Duplicate the buttons two more times to create button3 and button4. Each time change the colors and the script just like we did with button2.
We should also arrange the buttons nicely on the stage. For example we can arrange the buttons to look like this.
Of course you can arrange them in any other way you like.
Now when we test the game for a couple of times, we will find that something is not quite right. I suggest that you turn on the display for all the variables and list when doing testing to see if something is wrong.
By looking at the variables values during different stages of the game we will find that we have forgotten to initialize the value for variable “counter” and ensure that list “sequence” is empty at the beginning of every game. You may also notice that after player finishes his/her turn, the computer immediately start its turn without any pause, which maybe confusing. We will fix this by adding a wait just before the end of the loop.
The updated main loop of the game (on the stage script window) should now look like below.
Adding scoring system and handle Game Over
Now if you test the game, it should work fine. But there’s at least a couple of other things that we should do to make the game more complete.
- add a score (e.g 1 score for each level/loop)
- display some notification (e.g. with text/sound) when the game is over.
Let’s add the scoring system. First we need to create a variable “Score“, which we will initialize to 0 at the beginning of the game. Then we will increment the “Score” whenever a player finish his/her turn. We can do this at the button scripts, but then we will have to do it on each button (4 buttons in this case). A better way is to do it at the main script (inside the game’s main loop).
After the player’s turn is finish, we will check whether it is not yet game over (“gameover” = 0). If it is not yet game over, we will increment the “Score“.
Next we will handle game over. There are many things you can do for this. For now, we will just show a text with the word “Game Over” and play a simple sound.
Create a new sprite for the word Game Over. You can enlarge it when you put it on the stage.
The first thing we need to do with this sprite is hide it when the game starts. So on this sprite script, put the hide block under when green flag click.
Next, we need to show it when the game is over. Now we can detect whether the game is over by checking the value of “gameover” variable over and over again on this sprite’s script. But this will be consuming processing power unnecessarily. A better way is to use broadcast from the main script to tell this “Game Over” sprite to show itself when the game ends.
So, on this sprite’s script add the following.
And let’s add broadcast “gameover” message at the end of the main script (on stage script window), just after the main loop. (When the program exits the loop, it means game is already over).
At this point, the game is playable. Don’t forget to hide the display of all the variables except the “Score“.

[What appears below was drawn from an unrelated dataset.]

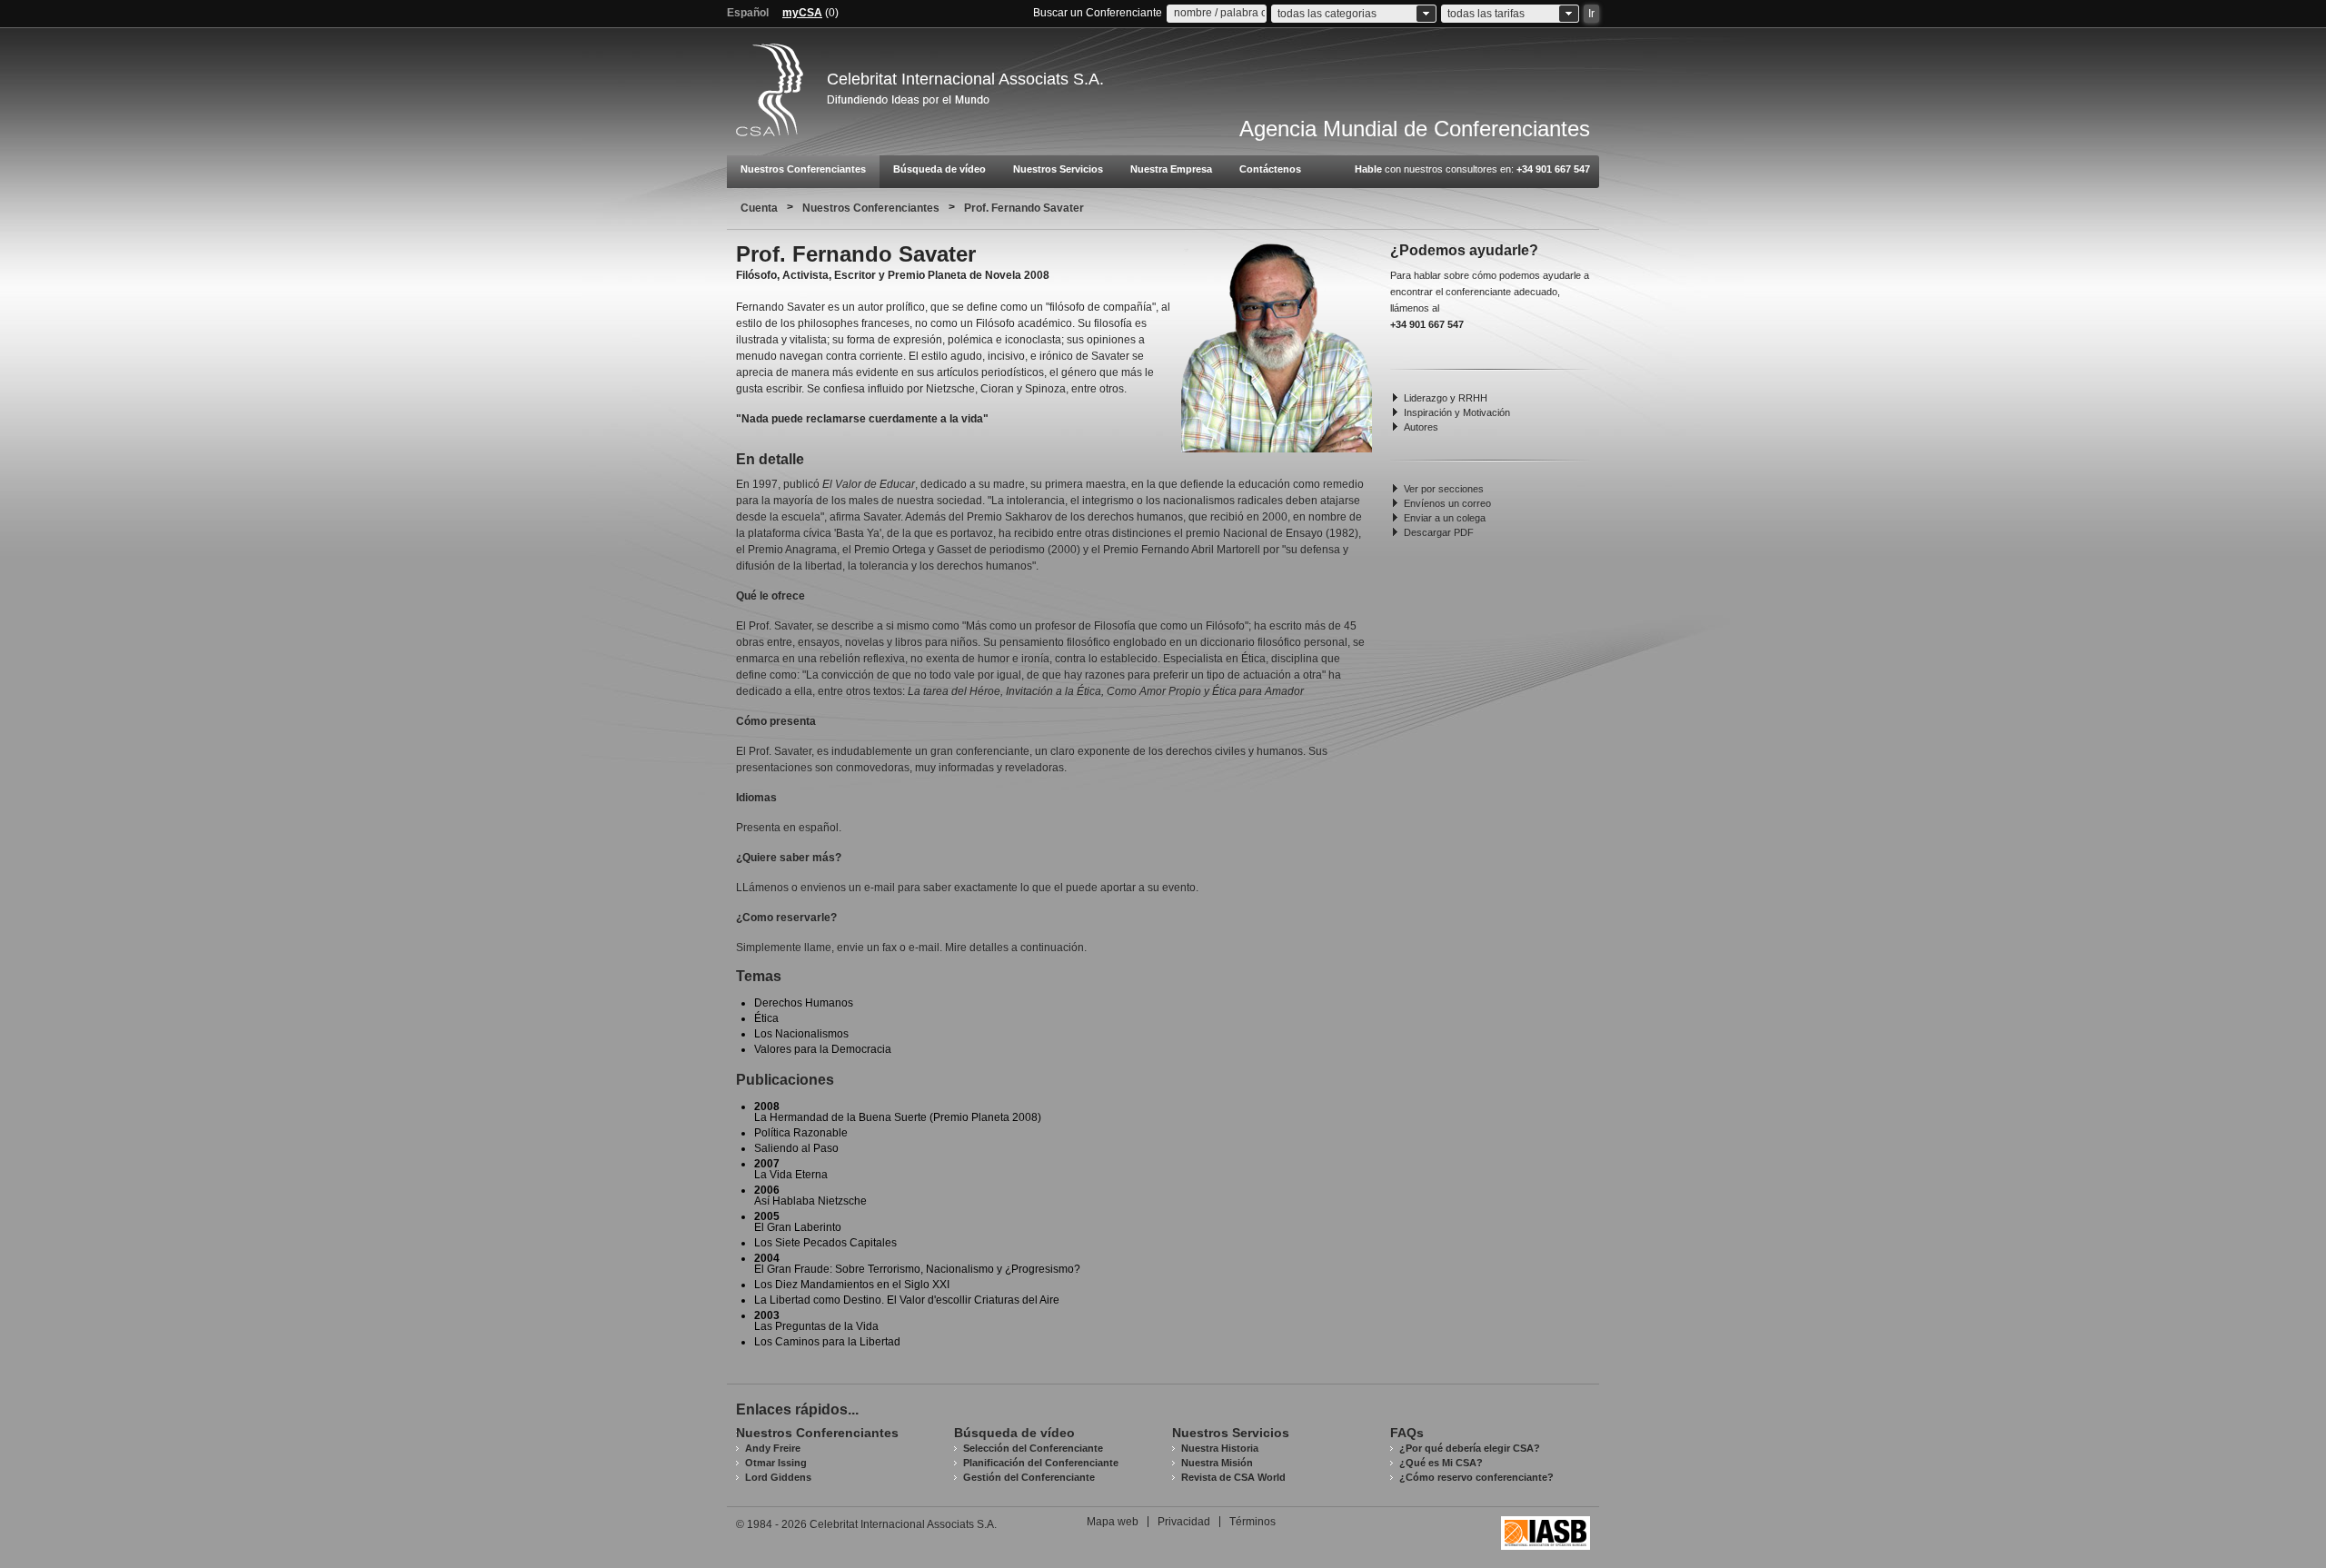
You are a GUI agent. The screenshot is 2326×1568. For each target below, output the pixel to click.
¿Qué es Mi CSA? (1441, 1462)
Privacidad (1184, 1521)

Now it’s time for you to customize the game to your own liking and creativity. There are many things you can change to improve the game, such as:
- Create a nice background for the stage
- Change the buttons to different shapes
- Animate the buttons differently
- Show messages between each turn (e.g. show “Your turn” message when it’s the player’s turn)
- Add the number of buttons to increase difficulty
- Change the scoring system (e.g. change the increment of the score depending on the number of buttons played)
- and so many others.
I do hope that you have enjoyed the process of creating the game as well as playing it, or giving it to others to play, or even teaching others to create it. Let me know in the comment if I can improve this tutorial.